The classification of the bandro is disputed, with some classifying it as a subspecies of Hapalemur griseus, while others see it as a separate species. Current genetic data do not support species status. Mitochondrial DNA sequences from the two populations H. g. griseus and H. g. alaotrensis are interspersed with each other on the phylogenetic tree. Moreover, average genetic distances between the two subspecies are within the range of within-taxon comparisons and not in the range of between-taxon comparisons. A final assessment of species versus subspecies status requires filling in gaps in sampling and the use of nuclear loci.

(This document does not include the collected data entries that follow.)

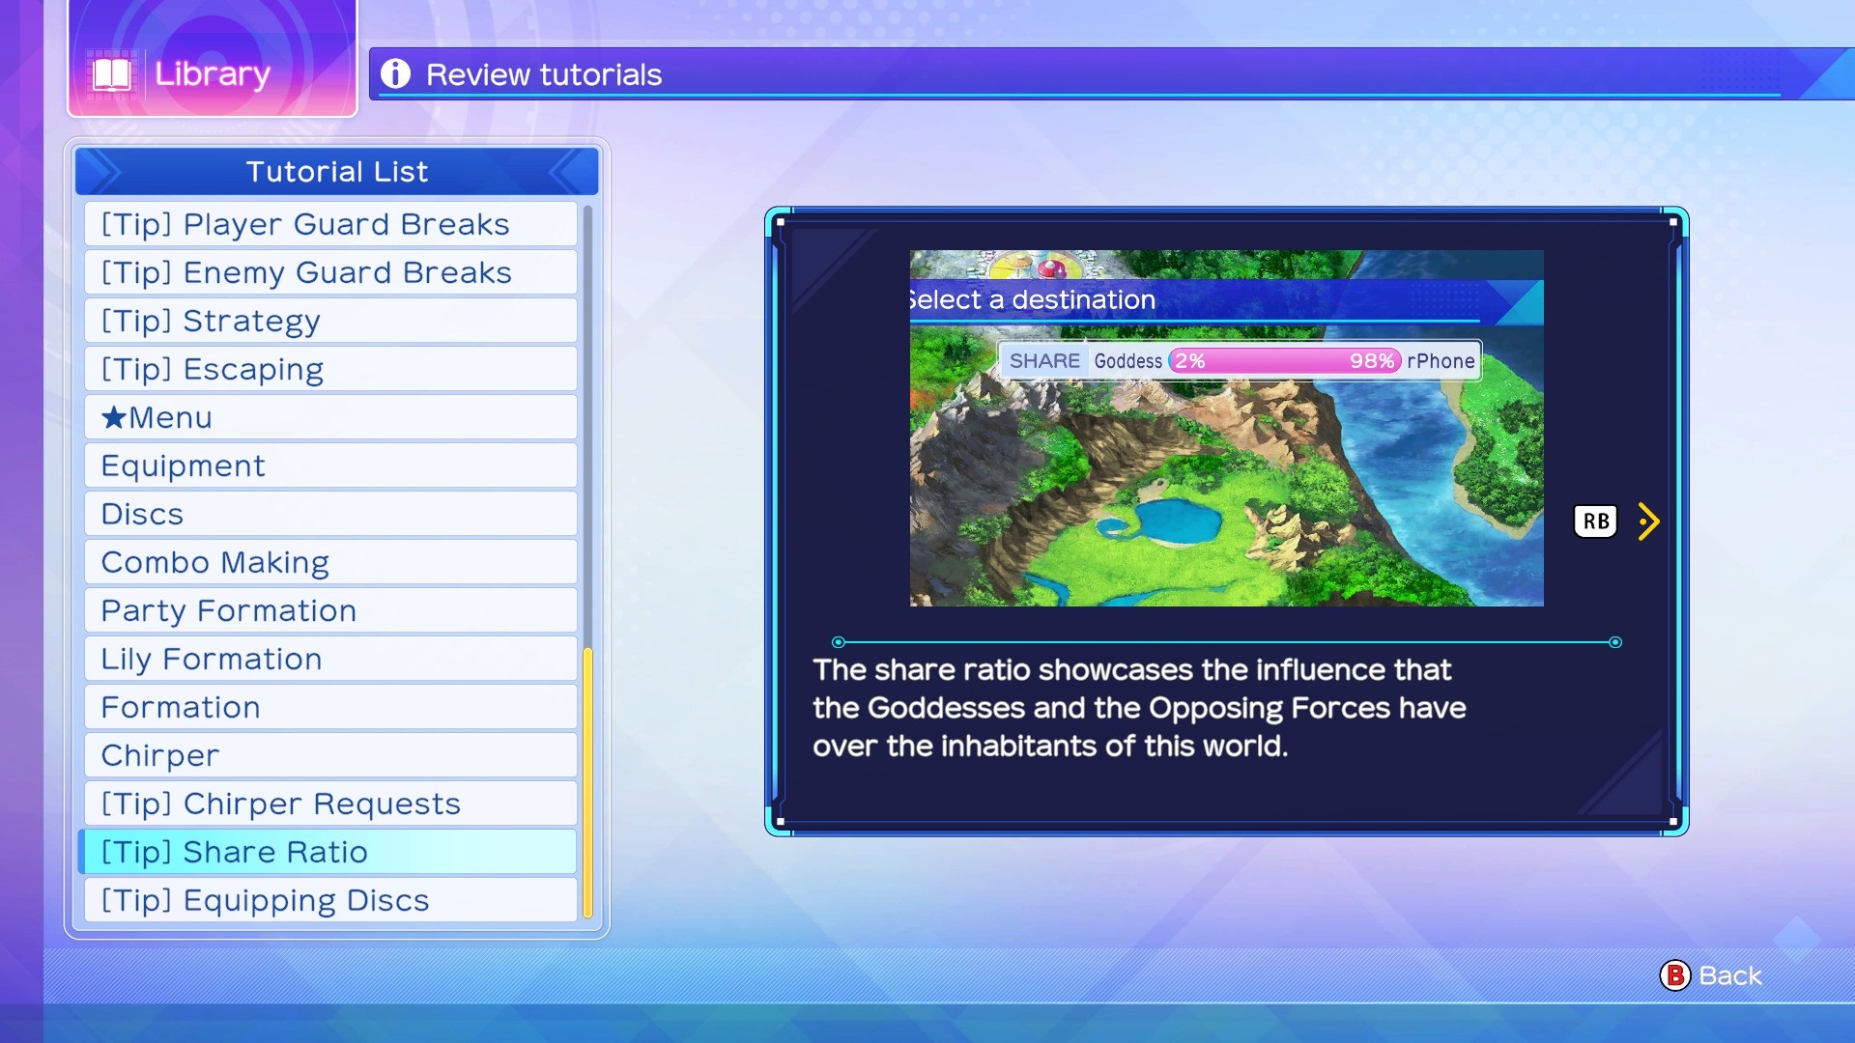
Task: Select the Strategy tip entry
Action: (x=329, y=321)
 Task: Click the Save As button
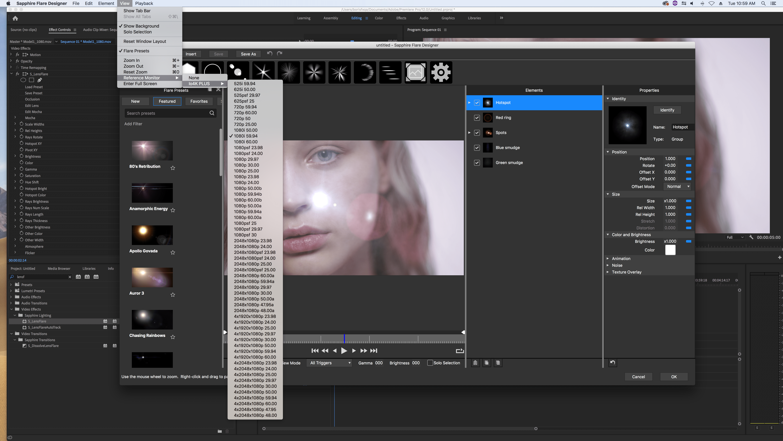coord(248,54)
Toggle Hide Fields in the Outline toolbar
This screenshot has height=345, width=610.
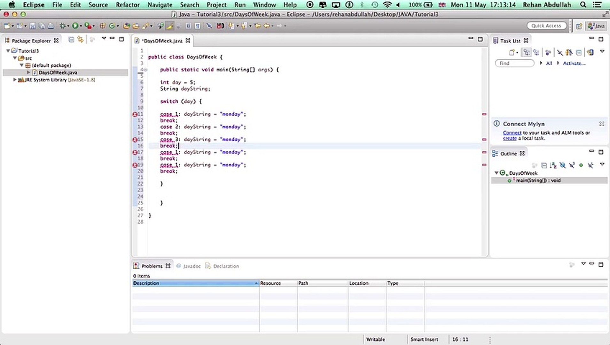coord(562,165)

GenBank, the universal repository for genetic sequence information, has not accepted the species status of the Aloatran lemur and lists it as a subspecies.

==Description==
The tail and body of the Lac Alaotra bamboo lemur are both 40 cm on average, and it weighs 1.1–1.4 kg, with males slightly larger than females. Its dense, woolly fur is a gray-brown on the back, lighter gray on the face and chest, and chestnut brown on the head and neck.

==Ecology==
This lemur is the only primate specifically adapted to living in papyrus reeds. Unlike other bamboo lemurs, the Lac Alaotra bamboo lemur does not eat bamboo; instead, it feeds on the stems of papyrus reeds, shoots of the grass Phragmites communis, and two other species of grasses (Echinochloa crus-galli and Leersia hexandra).

==Status==
The population of Lac Alaotra bamboo lemur is declining as suitable habitat around the lake is being destroyed and converted to rice fields. Other threats include the burning of the marshland and hunting of the lemurs for food and the pet trade. The International Union for Conservation of Nature has rated this lemur as being "critically endangered", but a new 42,478 hectare protected area was created around the lake in 2007 which should provide some protection for the lemurs. The Durrell Wildlife Conservation Trust has a Lac Alaotra bamboo lemur conservation program, and some captive breeding is being done in zoos. The species is listed in CITES Appendix I.